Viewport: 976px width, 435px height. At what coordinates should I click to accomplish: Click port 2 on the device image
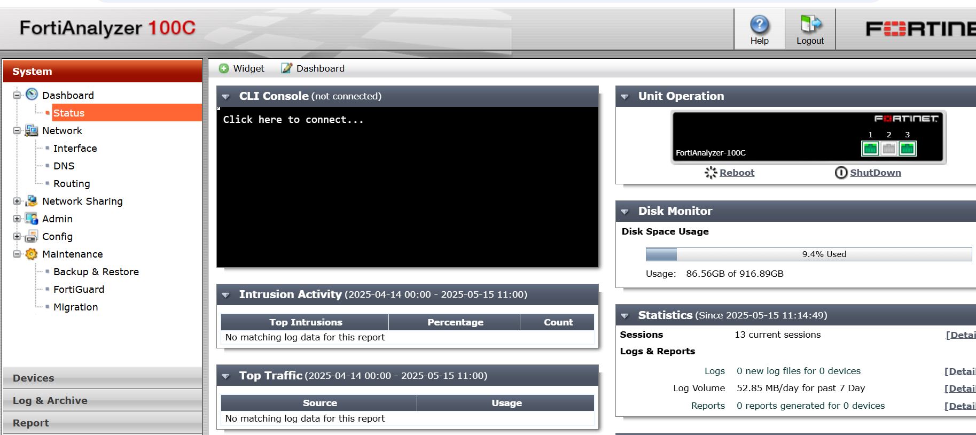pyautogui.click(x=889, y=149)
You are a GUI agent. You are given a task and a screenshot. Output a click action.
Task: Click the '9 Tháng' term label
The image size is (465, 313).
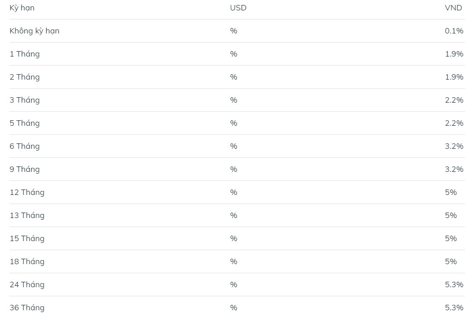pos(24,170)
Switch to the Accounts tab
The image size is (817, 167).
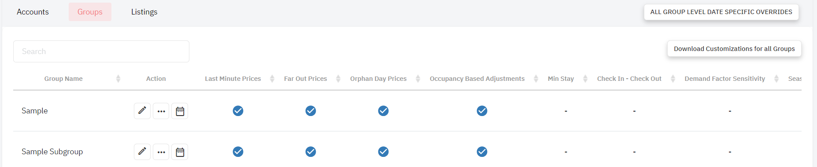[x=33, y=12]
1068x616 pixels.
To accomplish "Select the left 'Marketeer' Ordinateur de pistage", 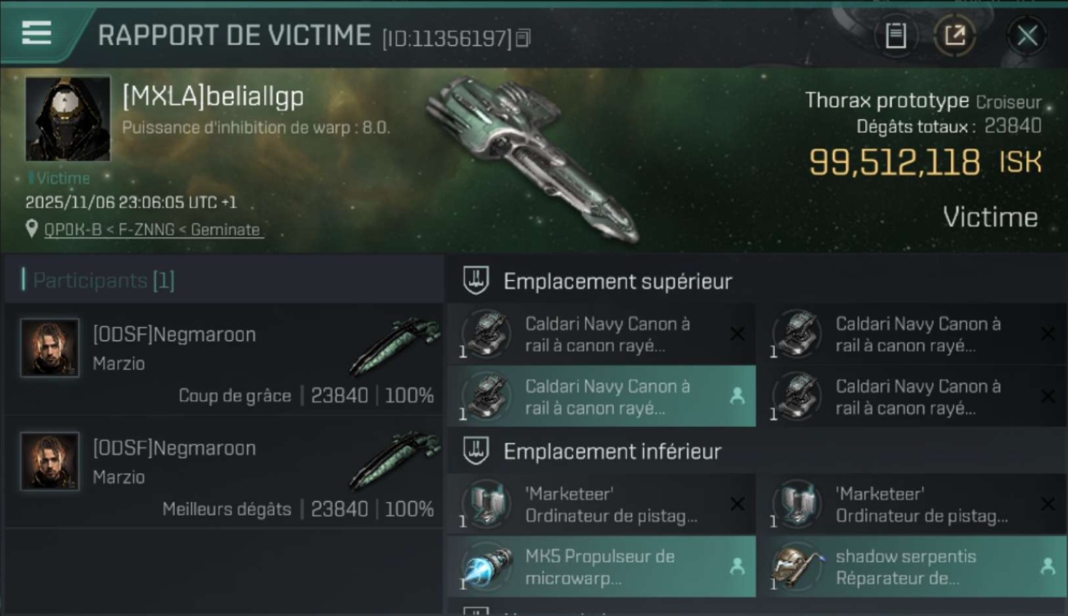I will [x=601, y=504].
================================
• [WHAT IS EXPECTED] Include the first line of the records, the line containing "1068x616 pixels.", and every line between them, repeated exactly. Skip the pictures.

• [EXERCISE ANSWER]
Viewport: 976px width, 435px height. At what coordinates should I click to accomplish: Click port 2 on the device image
pyautogui.click(x=889, y=149)
You are a GUI agent. You are given a task and a screenshot. Output a click action.
Task: Click the '9 Tháng' term label
The image size is (465, 313).
pos(24,170)
Switch to the Accounts tab
The image size is (817, 167).
[x=33, y=12]
1068x616 pixels.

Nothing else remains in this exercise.